── Passage fourni ──
Il a jugé que seules les statistiques RSS fournissaient les données qui permettaient une comparaison valable entre les différents fournisseurs de prestations et ainsi de se prononcer sur le respect ou la violation du principe de l'économicité (ATFA non publié du 18 mai 2004, K 150/03 consid. 6.4.2). De surcroît, la jurisprudence a développé des moyens pour compenser les défauts des statistiques RSS (ATFA non publié du 18 mai 2004, K 150/03 consid. 6.4.1).

On ne saurait ainsi retenir qu'il n'y a pas de méthode scientifique fiable et validée pour établir l'existence d'une polypragmasie.

12.    Cela étant, déterminer si les demanderesses sont en droit de réclamer au défendeur, pour violation du principe d'économicité, la restitution des montants qu'elles lui ont versés sur la base de l'assurance obligatoire des soins – ce qui constitue l'objet du présent litige - dépend en tout premier lieu de savoir si celui-ci peut se prévaloir du principe de bonne foi.

12.1 Le défendeur rappelle en effet que SANTÉSUISSE avait admis que sa pratique ne pouvait être comparée à celle de ses confrères, au point qu’elle avait renoncé à déposer contre lui des demandes de restitution pendant plus de dix ans. Il fait ainsi valoir qu'au vu du comportement des demanderesses, il avait cru, de bonne foi, que sa pratique était jugée conforme au principe d'économicité. Il lui paraît incompréhensible qu'elles changent sans autre leur appréciation et considère qu'une telle manière de procéder est tout simplement contraire à la bonne foi.

12.2 SANTÉSUISSE conteste avoir accepté le fait que la pratique du défendeur soit différente des autres médecins internistes - généralistes et renoncé, partant, à toute action jusqu’en 2018, comme celui-ci le prétend. Le défendeur ne saurait, dans ces conditions, raisonnablement invoquer une violation du principe de la bonne foi.

13. L'art. 56 al. 2 LAMal règle l'obligation de restitution du fournisseur de prestations, tandis que l'art. 25 LPGA a trait à l'obligation de restitution de l'assuré ou d'un tiers (Gebhard EUGSTER, Krankenversicherung, in : Schweizerisches Bundesverwaltungsrecht [SBVR], soziale Sicherheit, 2016, ch. 919 p. 686). Selon cette dernière disposition, les prestations indûment touchées doivent être restituées, sauf si l'intéressé était de bonne foi et que la restitution le mettrait dans une situation difficile.
───
── Données de l'exercice ──
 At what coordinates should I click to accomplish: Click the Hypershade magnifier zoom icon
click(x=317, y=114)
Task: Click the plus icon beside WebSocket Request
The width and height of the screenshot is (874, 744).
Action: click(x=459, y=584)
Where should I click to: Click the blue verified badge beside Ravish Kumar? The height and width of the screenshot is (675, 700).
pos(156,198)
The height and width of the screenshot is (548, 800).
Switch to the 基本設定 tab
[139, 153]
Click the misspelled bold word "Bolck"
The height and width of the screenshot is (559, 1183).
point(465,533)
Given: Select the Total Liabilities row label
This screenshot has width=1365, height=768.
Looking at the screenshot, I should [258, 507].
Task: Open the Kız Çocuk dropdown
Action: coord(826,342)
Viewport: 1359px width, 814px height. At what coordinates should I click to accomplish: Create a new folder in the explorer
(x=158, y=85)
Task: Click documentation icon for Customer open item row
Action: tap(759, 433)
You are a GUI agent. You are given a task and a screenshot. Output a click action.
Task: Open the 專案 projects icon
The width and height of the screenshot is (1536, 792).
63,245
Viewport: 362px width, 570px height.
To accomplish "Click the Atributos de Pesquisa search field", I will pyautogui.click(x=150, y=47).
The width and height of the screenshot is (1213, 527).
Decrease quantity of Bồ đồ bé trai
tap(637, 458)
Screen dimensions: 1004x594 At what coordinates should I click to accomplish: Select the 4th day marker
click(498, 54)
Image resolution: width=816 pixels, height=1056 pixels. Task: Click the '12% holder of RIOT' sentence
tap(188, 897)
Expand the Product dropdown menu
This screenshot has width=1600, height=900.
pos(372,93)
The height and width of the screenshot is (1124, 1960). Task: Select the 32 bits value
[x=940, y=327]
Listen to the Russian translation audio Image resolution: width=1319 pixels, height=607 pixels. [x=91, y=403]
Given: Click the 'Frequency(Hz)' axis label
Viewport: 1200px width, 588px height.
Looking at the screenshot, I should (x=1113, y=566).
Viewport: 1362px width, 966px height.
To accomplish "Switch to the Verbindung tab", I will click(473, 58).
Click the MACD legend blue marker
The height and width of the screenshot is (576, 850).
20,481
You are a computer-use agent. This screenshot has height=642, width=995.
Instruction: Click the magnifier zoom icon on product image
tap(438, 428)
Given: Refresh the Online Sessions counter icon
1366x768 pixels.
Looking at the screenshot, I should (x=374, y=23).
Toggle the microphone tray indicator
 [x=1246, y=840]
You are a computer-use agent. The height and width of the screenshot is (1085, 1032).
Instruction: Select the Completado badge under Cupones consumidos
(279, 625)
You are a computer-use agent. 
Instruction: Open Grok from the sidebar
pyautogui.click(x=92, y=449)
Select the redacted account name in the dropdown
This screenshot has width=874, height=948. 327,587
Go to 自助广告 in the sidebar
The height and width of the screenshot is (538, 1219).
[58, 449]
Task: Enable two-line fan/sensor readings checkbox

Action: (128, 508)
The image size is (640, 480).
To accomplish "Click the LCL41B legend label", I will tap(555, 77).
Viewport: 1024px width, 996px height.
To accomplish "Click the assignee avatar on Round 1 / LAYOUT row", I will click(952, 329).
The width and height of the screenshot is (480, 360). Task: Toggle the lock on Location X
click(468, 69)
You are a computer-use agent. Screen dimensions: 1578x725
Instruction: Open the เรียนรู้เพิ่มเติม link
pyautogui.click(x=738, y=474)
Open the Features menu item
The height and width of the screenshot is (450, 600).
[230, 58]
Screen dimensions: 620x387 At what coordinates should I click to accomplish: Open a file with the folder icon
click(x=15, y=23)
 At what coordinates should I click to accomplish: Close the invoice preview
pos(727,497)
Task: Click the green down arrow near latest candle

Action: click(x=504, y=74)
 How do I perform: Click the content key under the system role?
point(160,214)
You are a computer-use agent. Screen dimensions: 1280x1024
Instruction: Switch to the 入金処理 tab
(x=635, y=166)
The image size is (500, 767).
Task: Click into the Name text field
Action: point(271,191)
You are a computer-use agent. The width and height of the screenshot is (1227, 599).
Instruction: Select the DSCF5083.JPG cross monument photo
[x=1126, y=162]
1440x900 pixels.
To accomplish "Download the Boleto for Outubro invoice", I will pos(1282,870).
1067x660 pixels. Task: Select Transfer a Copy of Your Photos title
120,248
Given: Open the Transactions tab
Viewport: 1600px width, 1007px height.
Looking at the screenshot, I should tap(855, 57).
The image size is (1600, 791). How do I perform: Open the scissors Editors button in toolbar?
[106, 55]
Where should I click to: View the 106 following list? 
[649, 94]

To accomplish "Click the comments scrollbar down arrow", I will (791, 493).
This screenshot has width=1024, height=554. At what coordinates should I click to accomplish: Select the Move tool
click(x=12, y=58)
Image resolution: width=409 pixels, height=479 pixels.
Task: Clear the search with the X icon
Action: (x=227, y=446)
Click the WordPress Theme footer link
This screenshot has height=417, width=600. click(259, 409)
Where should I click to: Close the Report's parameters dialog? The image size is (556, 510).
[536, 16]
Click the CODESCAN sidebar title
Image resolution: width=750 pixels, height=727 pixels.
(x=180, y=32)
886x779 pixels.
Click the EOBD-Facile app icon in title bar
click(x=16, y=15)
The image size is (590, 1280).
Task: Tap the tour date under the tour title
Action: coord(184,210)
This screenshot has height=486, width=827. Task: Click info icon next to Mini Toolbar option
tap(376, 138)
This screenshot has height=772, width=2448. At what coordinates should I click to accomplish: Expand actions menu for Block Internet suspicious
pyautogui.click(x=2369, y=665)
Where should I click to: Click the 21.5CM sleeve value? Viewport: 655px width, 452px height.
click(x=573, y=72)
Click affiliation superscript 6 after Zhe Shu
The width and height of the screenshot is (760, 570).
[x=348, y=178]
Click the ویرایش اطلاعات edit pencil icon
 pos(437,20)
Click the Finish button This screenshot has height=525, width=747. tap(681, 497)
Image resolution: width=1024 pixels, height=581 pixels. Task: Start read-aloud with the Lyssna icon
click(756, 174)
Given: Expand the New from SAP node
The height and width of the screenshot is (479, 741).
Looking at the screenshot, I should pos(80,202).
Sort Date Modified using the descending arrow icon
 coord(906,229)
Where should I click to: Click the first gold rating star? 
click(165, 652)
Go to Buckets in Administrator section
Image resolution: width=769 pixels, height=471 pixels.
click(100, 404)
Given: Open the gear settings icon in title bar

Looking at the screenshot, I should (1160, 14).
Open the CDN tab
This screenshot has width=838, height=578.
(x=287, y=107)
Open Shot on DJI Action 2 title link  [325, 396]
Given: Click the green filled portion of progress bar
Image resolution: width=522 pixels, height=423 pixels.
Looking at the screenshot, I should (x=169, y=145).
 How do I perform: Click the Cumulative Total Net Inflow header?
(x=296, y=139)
───
• [Consigne] D'après le passage fourni, pourquoi le défendeur dit-il avoir cru, de bonne foi, que sa pratique respectait le principe d'économicité ? Répondez en une à trois phrases.

• [Réponse attendue] Le défendeur rappelle que SANTÉSUISSE avait admis que sa pratique ne pouvait être comparée à celle de ses confrères. Elle avait même renoncé, pendant plus de dix ans, à déposer contre lui des demandes de restitution. Au vu de ce comportement des demanderesses, il a cru que sa pratique était jugée conforme au principe d'économicité.